--- SELECTED PASSAGE ---
──────────────────────────────

Walking through Rosedale, I come round a corner and practically bump into someone. I look and realize it’s Geddy Lee, of Rush fame. He’s working his phone and looks trim and fit for a guy who must have 10 years on me, and still a bit like the skinny bass player I saw on stage in Detroit about 40 years ago – unlike myself. And afterwards I think, I should have said something cool.


Walking round and round the garden, I run into the next door neighbour. “I’m in COVID quarantine”, I say. “Oh”, he says, and raises his hands and backs away. “I was in Ontario”, I say, apologetically. And he backs away further. I’m the plague guy now.


Little Scenes: Life Observed While Walking

One of the great things about walking, whether it’s in my neighbourhood (maybe especially in my neighbourhood), elsewhere in the city, or just out in the country on a trail, is that you continually see little scenes that register mentally but somewhat unconsciously as I wander along.

You can be in a kind of tuned out zone, just walking and not really aware of what’s happening around you, and then some little detail will catch your eye or your ear. These little scenes fascinate me. Shakespeare said that all the world’s a stage, so I think of these as life’s little paragraph plays upon that stage, unconnected on one level and yet part of the world-weave that includes each of us.

I keep meaning to write down these scenes as the impressions register, but it’s a pain to type them into my phone as I walk and when I get home I’ve often forgotten them. Occasionally, something will jog that hidden memory, and over the past few months I’ve been collecting these little postcards until I had enough for a post. Et voila.


I overhear a woman as she gets out of her car and goes into her house, keys jangling as she gestures with one hand while talking into a phone held with the other: “I told you, that’s too much”. And I wonder, what is too much?

A squirrel runs down a tree to the edge of the road, and hesitates, hesitates, hesitates, and then dashes part-way across, sees me coming, stops, turns, turns about again, hesitates, and then sprints the rest of the way to climb a tree, spiralling so that it says hidden from me as I pass. Do bold squirrels live longer, or is it the cautious ones?

──────────────────────────────

--- DATASET ENTRIES ---
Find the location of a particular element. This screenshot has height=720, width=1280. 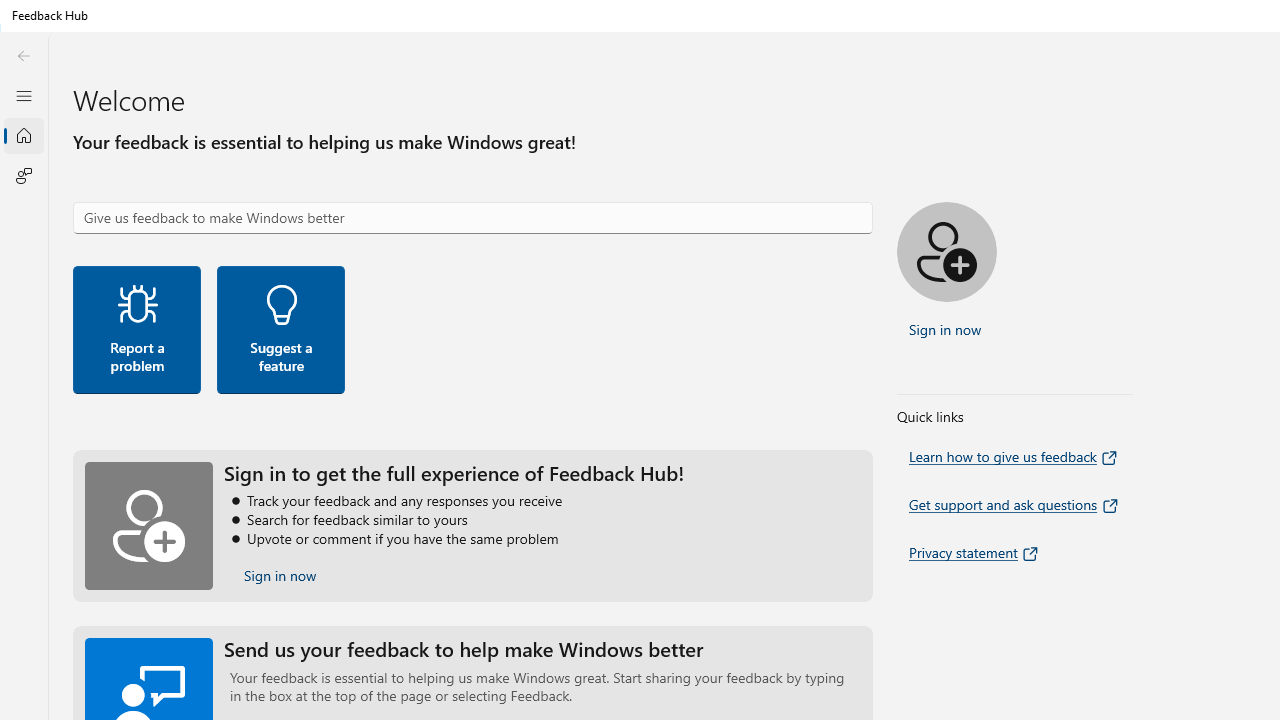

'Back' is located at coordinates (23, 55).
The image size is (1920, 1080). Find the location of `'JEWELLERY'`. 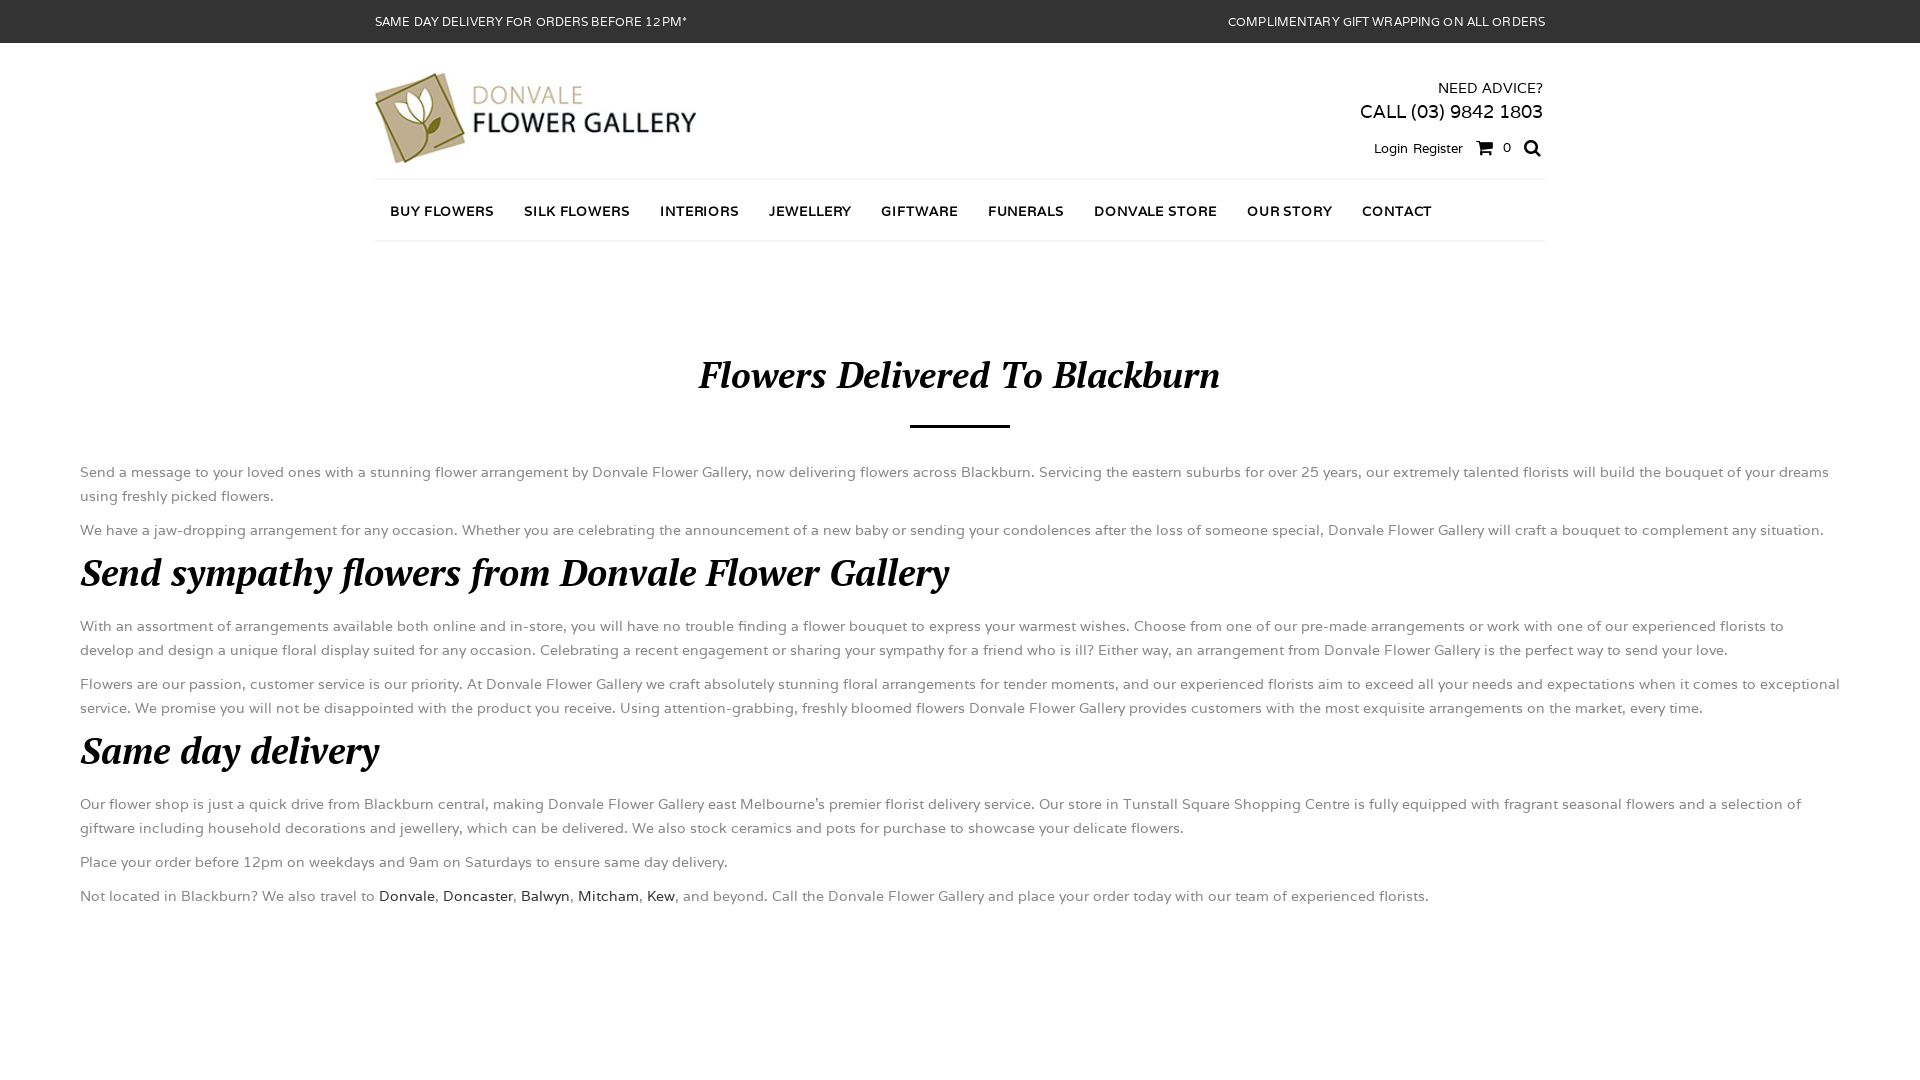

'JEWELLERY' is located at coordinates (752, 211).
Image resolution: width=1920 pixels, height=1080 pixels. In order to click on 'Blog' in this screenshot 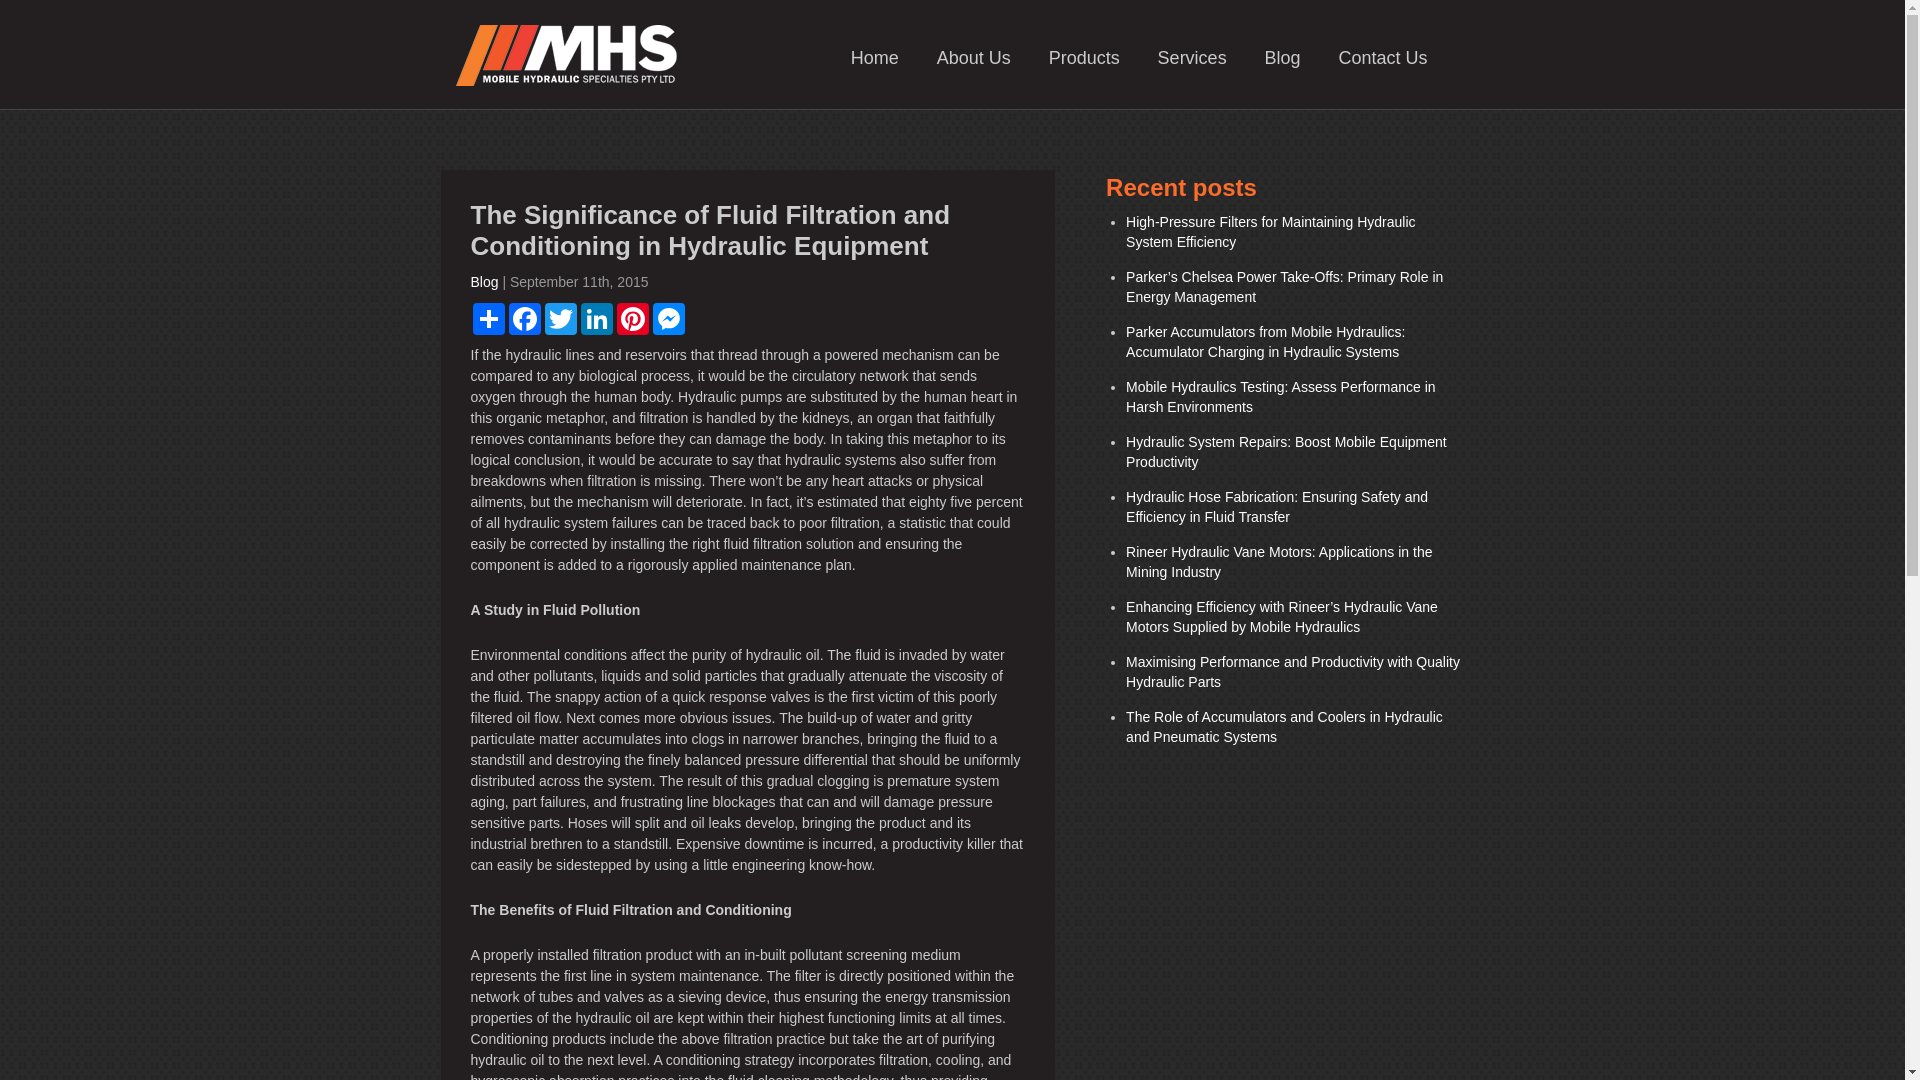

──────────────────────────────

--- QUESTIONS ON THE MATERIAL ---
a – In the walking passage, where had the writer once seen Geddy Lee on stage?
b – Proceed with the walking passage from its final sentence, adding a few more short scenes in the same voice.
The items above are separate material, unrelated to the walking passage.

--- ANSWERS GIVEN ---
a – In Detroit, about 40 years ago.

b –
I’m walking by the lake, in winter, and there is a thin skim of ice just formed along the shore. As a light breeze disturbs it there is a faint crunch as the ice breaks up, and an almost imperceptible squeak.

I walk past a magnificent magnolia in bloom, just as a gust of wind cascades pink flowers across the sidewalk. Spring snow.

A woman pushing a stroller walks past, oblivious to me and to the child as she talks into her phone, and the child looks over at me and smiles, unnoticed by its mother.

A little guy riding his bike with his mom says “I’m sooooo tired” as he passes me, in just the tone that brings the image of our 3 year old instantly to mind.

On a little side street, 3 gardeners in a row are lined up like life-size gnomes with their colourful gloves and hats, each kneeling and digging amidst their early spring flowers and each oblivious of one another, and of me as I pass.

On side streets all round my neighbourhood there are little monuments, signs, and tokens. COVID-19 has people hunkering down, and at the same time looking up for once, to see the many people who work day in and day out to do the little things – stock grocery store shelves, clean hospitals, prepare and deliver food. I think, when this is over, will new-normal mean old-normal for the cleaners and the shelf-stockers – out of sight and out of mind?

I’m walking on one of the first nearly hot days of late spring and a young woman jogs past – early 20’s perhaps. I see the literal bloom of youth on her cheeks, long legs and easy grace, and think to myself, youth is beautiful. Can I appreciate that she’s gorgeous, purely on an aesthetic basis, now that I’m old enough to be more than her father? (Don’t say grandfather!) Like the girl from Ipanema, she doesn’t see me. And then the moment passes – steady on Nabokov, I think. Don’t get purvy.

Walking in Glendon Woods, my mind goes back to when I attended the school and walked these same paths. There are new leaves and shoots all around me, and the only sound is the West Don River mingling with the birds. It’s warm but not hot, earth-rich scented. There’s no one around. I could be alone in a forest 1000 km from here. Where did 40 years go?